▶ YOUR GOAL
Locate each line in the entries below that contains the string "height", treating uppercase and lowercase as distinct, and copy those lines.
--- START OF MATERIAL PROVIDED ---
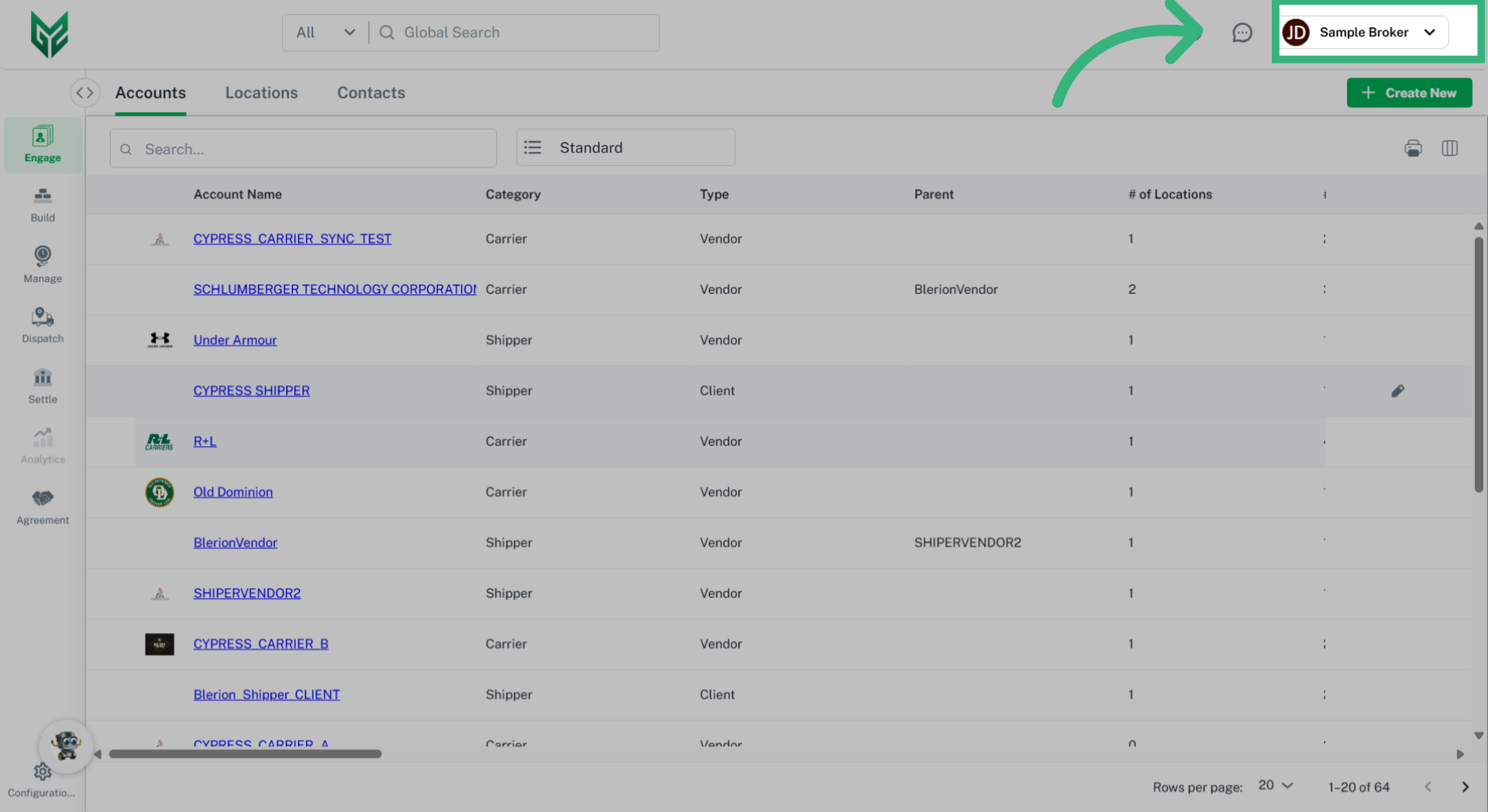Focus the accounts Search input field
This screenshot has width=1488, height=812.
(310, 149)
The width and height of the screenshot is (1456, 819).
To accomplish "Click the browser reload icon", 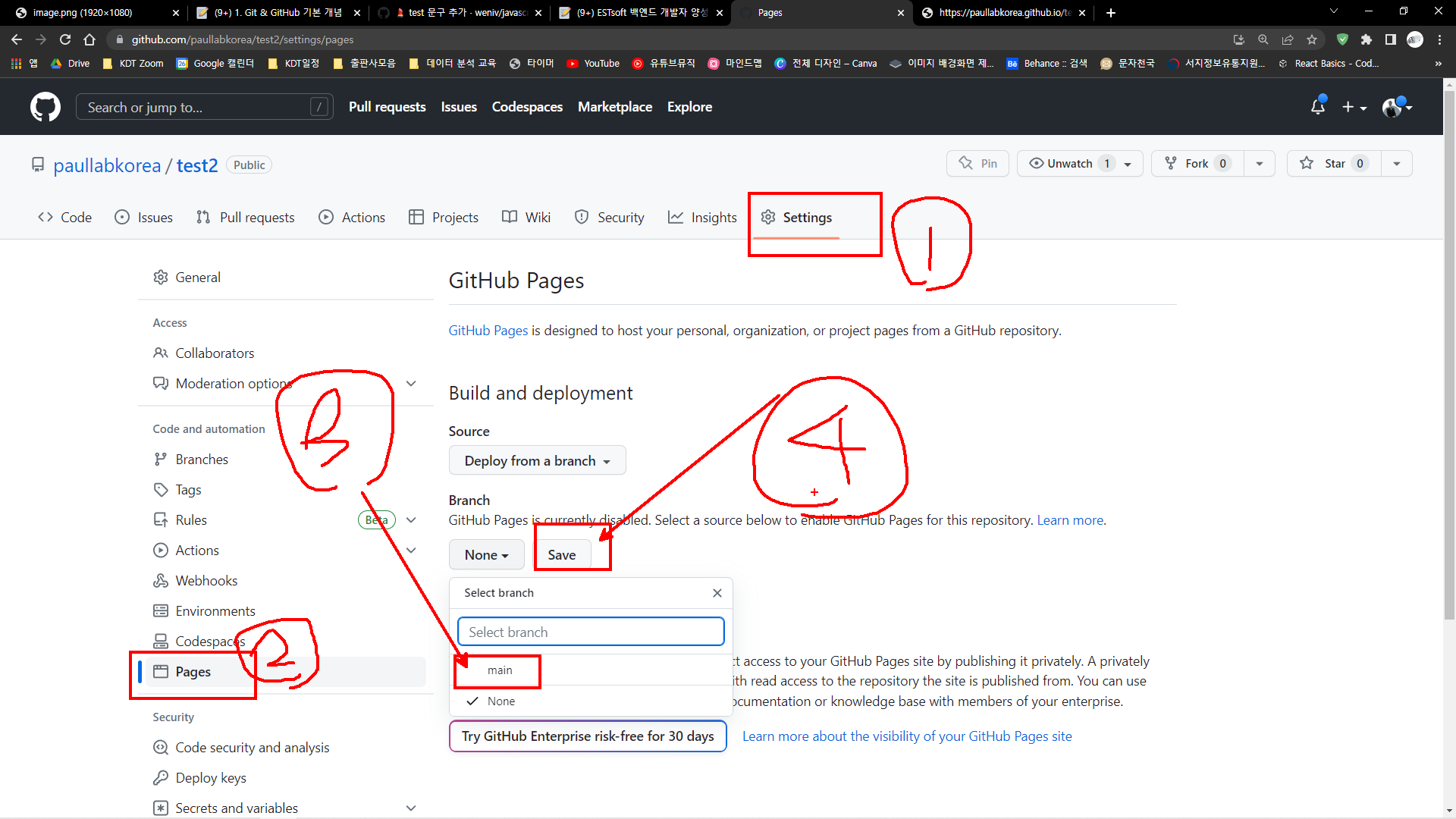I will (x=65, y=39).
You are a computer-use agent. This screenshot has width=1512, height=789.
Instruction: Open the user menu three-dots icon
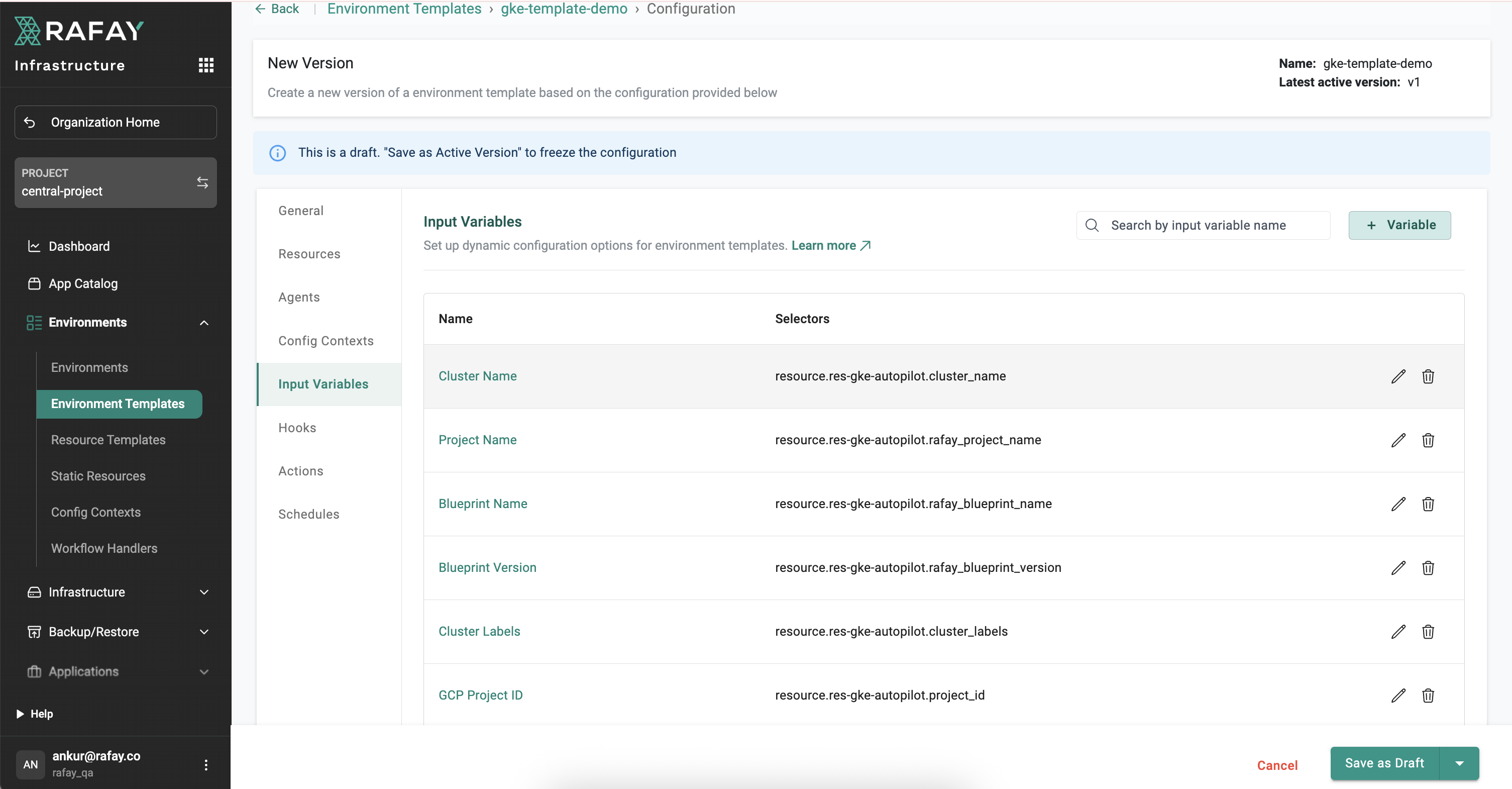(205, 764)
--- END OF MATERIAL PROVIDED ---
--- START OF MATERIAL PROVIDED ---
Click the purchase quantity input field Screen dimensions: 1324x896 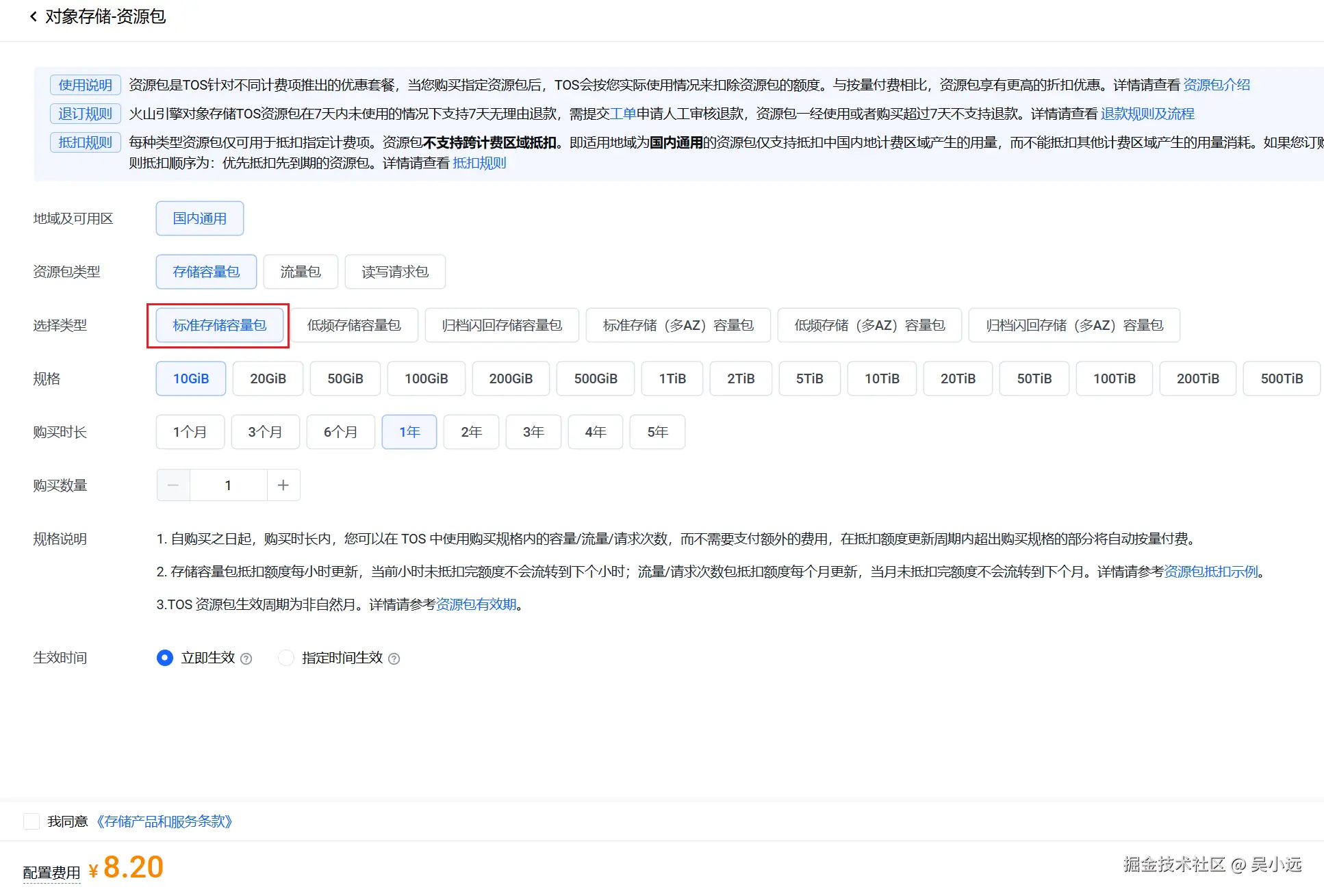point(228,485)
--- END OF MATERIAL PROVIDED ---
▶ ANSWER FOR THIS EXERCISE
This screenshot has width=1488, height=812.
The width and height of the screenshot is (1456, 819).
You are a computer-use agent. This screenshot has width=1512, height=789.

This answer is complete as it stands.